Around one in five home buyers who agreed a deal last July when a stamp duty holiday was announced have still not completed their purchase, analysis suggests.
The stamp duty holiday is due to end on March 31 2021.
Rightmove has estimated that around 100,000 buyers who agreed a purchase before Christmas will fail to complete by the stamp duty deadline, and could be faced with a tax bill.
Its latest analysis suggests that of those buyers who agreed a purchase during the month the stamp duty announcement was made in July last year, one in five remain stuck in the “logjam” more than six months later.
Tim Bannister, Rightmove’s director of property data, said: “Whilst it’s too late for the stamp duty holiday, there are good reasons to come to market now, especially if selling a property suitable for a family.
“There are more possible buyers looking and fewer suitable alternatives to divert their attention away from yours.”
Rightmove also found that the average price tag on a home coming on the market increased by around £1,500 in February.
Rightmove said that, following three months of falls, sellers’ asking prices increased by 0.5% or £1,522 typically, fuelled by a shortage in supply and growing buyer demand.
Across Britain, the average asking price for a home is £318,580.
The findings were released as a separate report from Halifax showed that the average cost of a detached property in the UK reached £486,595 in December 2020, marking an annual increase of 10% or £43,364.
This compared with an increase of 3.19% or £4,533 for flats, which have an average price of £146,717.

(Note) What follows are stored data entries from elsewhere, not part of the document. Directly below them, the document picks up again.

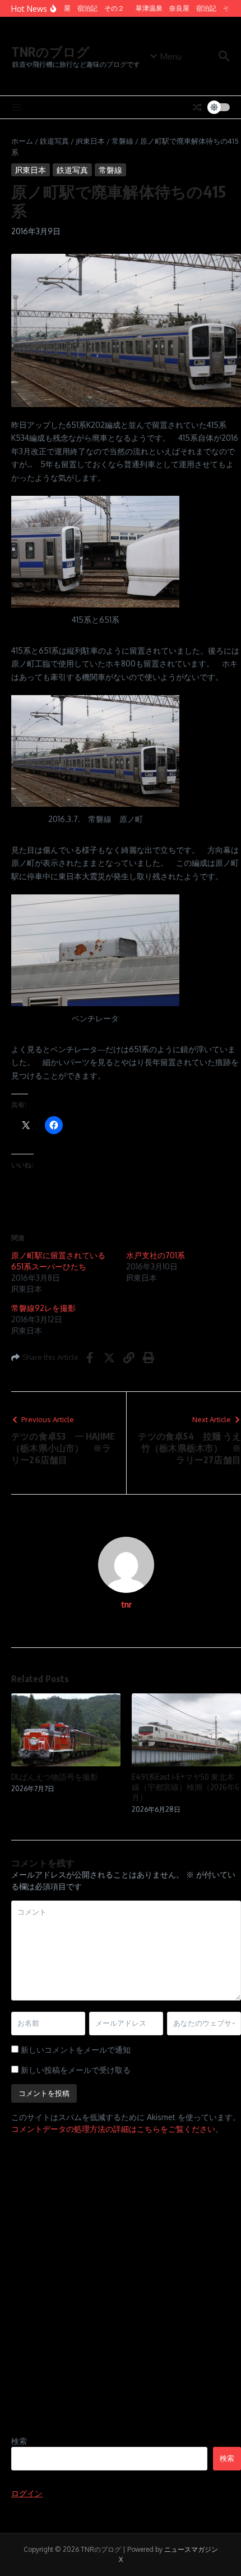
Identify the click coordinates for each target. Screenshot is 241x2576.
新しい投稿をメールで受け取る (76, 2070)
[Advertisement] (120, 2297)
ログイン (27, 2493)
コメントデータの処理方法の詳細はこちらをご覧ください (113, 2129)
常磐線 (122, 140)
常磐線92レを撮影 (43, 1308)
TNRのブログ (50, 51)
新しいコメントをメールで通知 (76, 2049)
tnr (126, 1604)
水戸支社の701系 (155, 1255)
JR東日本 (90, 140)
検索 (19, 2441)
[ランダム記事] (197, 107)
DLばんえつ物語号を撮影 (54, 1777)
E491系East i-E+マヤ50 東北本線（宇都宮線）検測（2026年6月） (185, 1787)
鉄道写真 (54, 140)
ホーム (22, 140)
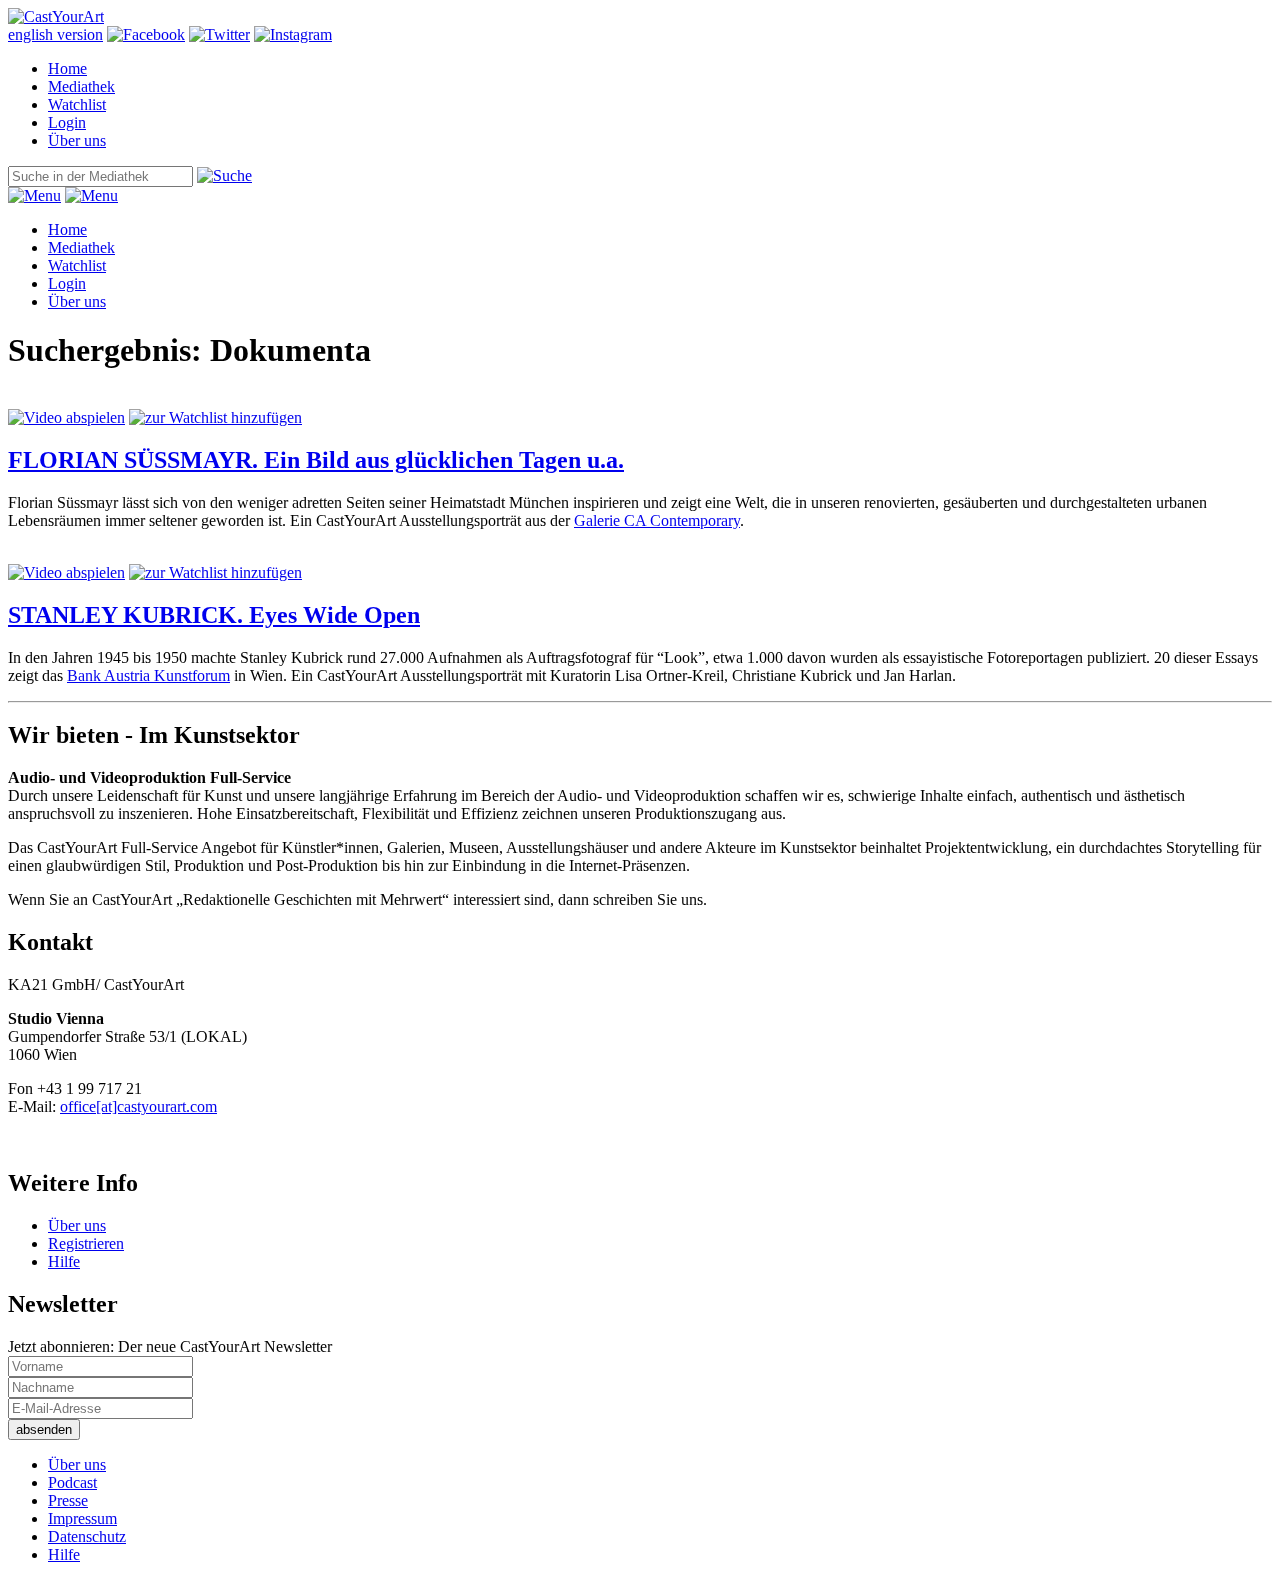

Terraced house prices have increased by 5.84% or £11,178 annually to £202,540 on average, while semi-detached properties became 6.26% or £16,930 more expensive, to reach an average price of £287,313.
Russell Galley, managing director, Halifax, said: “As many continue to work from home, this has led to a significant increase in demand for bigger properties, which has likely driven the boost in price we’ve seen in detached homes versus other property types.”
Rightmove’s report also quoted the views of estate agents, some of whom said would-be sellers are pausing until coronavirus vaccinations are rolled out more widely and restrictions are eased.
Aldo Sotgiu, managing director of operations at Arun Estates, said: “We’re seeing high levels of buyer activity and demand remains strong, but the number of new listings coming to the market is a concern, with many potential sellers preoccupied with the wider problems associated with the pandemic.
“In addition, sellers now realise that they won’t now complete before the end of March and be faced once more with a full stamp duty bill on their onward purchase.”
Michelle Gallagher, sales director at JDG Estate Agents in Lancaster, said: “2020 saw a mini-boom in Lancaster and this has continued in 2021, with our sales activity in January being up 23% in the LA1 postcode, and we’re seeing a trend of prices rising more quickly in our rural locations.
“Buyer demand is up, fuelled by the need for more space as more people are having to work from home. For many, homes are shrinking with the kids being home due to home schooling. The problem now is the lack of supply, and as such we’re seeing inflated asking prices on some properties.”
She said 95% of valuation appointments are being done via video call.
Richard Freshwater, director at Cheffins in Cambridge said: “As valuations are currently down by around 20% in comparison to January 2020, we are seeing increased competition in the market as there continues to be a ferocious appetite from buyers.
“As the shortage of supply is unlikely to be addressed until the vaccine rollout is in its later stages, frustrated buyers will continue to struggle to find the type of home which they are looking for.”
Kate Eales, head of regional residential agency at Strutt & Parker, said: “We’re seeing some would-be sellers concerned about viewings and the practicalities of putting their property on the market right now. Some are waiting until restrictions ease before marketing their home and as a result stock levels are down.
“Last year we saw demand rise for family homes off the back of people’s experiences in lockdown and this is where we are seeing the biggest shortage of stock.”